The Peterborough and Stamford Hospitals Trust has declared improving access to emergency care as its number one operational priority for the year.
A report before trust members explained the trust has been hit by two winters in a row of “very severe emergency pressures”.
As a result, patients have had longer waits to be admitted to a bed, longer waits for an operation, suffered cancellations (not only at very short notice, but for some on several occasions) and difficulty in being admitted to the best ward for their particular condition, the report said.
It has also resulted in increased pressure on staff, poor morale and increased expense on outsourcing some operations to the private sector, it added.
Interim chief executive Peter Reading described the issue as “the biggest single risk to the quality of care we offer”.
He added: “Financially, it has a massive impact on our spending, but it also undermines our ability to deliver our Cost Improvement Programme.”
The issue, he said, was “not unique” to the trust.
The report said the cause of the pressure is the severity of illnesses, an increased length of stay in hospital for those aged over 80 and a shortage of capacity to accommodate patients in the community.
Dr Reading said: “The intensity reflects the fact that acute hospitals can’t close the door.
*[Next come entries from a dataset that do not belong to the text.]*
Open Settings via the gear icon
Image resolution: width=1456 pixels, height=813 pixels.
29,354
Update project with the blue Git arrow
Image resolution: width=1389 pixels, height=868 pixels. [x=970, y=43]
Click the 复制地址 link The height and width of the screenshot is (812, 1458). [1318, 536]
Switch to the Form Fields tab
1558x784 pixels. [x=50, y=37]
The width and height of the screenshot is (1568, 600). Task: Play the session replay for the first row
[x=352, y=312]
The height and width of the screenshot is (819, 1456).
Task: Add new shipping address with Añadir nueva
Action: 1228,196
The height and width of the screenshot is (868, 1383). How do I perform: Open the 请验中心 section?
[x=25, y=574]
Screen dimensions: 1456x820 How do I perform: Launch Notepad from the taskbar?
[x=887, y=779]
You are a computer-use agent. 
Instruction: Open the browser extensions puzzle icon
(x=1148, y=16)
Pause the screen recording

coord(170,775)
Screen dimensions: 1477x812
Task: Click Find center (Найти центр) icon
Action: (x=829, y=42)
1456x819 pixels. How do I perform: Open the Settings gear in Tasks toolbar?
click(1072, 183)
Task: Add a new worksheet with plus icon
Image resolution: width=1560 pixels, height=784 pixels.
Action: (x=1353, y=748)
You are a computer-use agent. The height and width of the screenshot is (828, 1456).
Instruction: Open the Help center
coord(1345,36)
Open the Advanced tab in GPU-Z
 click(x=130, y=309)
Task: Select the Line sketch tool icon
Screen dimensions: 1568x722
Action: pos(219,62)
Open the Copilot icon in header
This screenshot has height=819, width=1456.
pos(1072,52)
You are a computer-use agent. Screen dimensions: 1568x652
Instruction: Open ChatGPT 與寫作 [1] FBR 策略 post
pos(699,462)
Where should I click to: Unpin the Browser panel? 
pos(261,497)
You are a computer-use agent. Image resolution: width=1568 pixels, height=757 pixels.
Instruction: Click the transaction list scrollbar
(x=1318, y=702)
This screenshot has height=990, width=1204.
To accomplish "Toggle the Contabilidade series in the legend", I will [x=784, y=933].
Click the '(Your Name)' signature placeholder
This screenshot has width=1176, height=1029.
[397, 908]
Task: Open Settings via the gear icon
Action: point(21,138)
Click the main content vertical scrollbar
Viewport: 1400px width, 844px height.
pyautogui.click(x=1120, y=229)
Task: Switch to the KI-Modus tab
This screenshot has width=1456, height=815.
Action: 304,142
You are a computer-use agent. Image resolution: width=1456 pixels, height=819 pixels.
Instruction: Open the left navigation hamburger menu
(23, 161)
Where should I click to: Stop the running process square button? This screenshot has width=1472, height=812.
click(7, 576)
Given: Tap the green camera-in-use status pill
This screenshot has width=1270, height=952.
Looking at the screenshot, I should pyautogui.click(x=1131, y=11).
Every other part of the system can close the door so the pressure manifests itself here and the risk to patient quality and to money is borne here.”
The trust is aiming to create capacity equivalent to 60 inpatient beds by November 30.
Its initiatives for this fall into three categories: reducing admissions by improving ‘front door’ services, reducing length of stay by improving the quality of inpatient services and improving capacity through the timely discharge of patients not requiring acute hospital care.
Members were also asked to agree contingency actions, such as outsourcing to the private sector, to be developed in the interim should the board feel, by the end of June, it could not rely on the preferred options to create the extra capacity.
After the meeting, chief operating officer Angus Maitland said: “The trust’s number one operational priority is to improve the care for patients admitted as an emergency within our hospitals and across the local area, in partnership with other organisations.”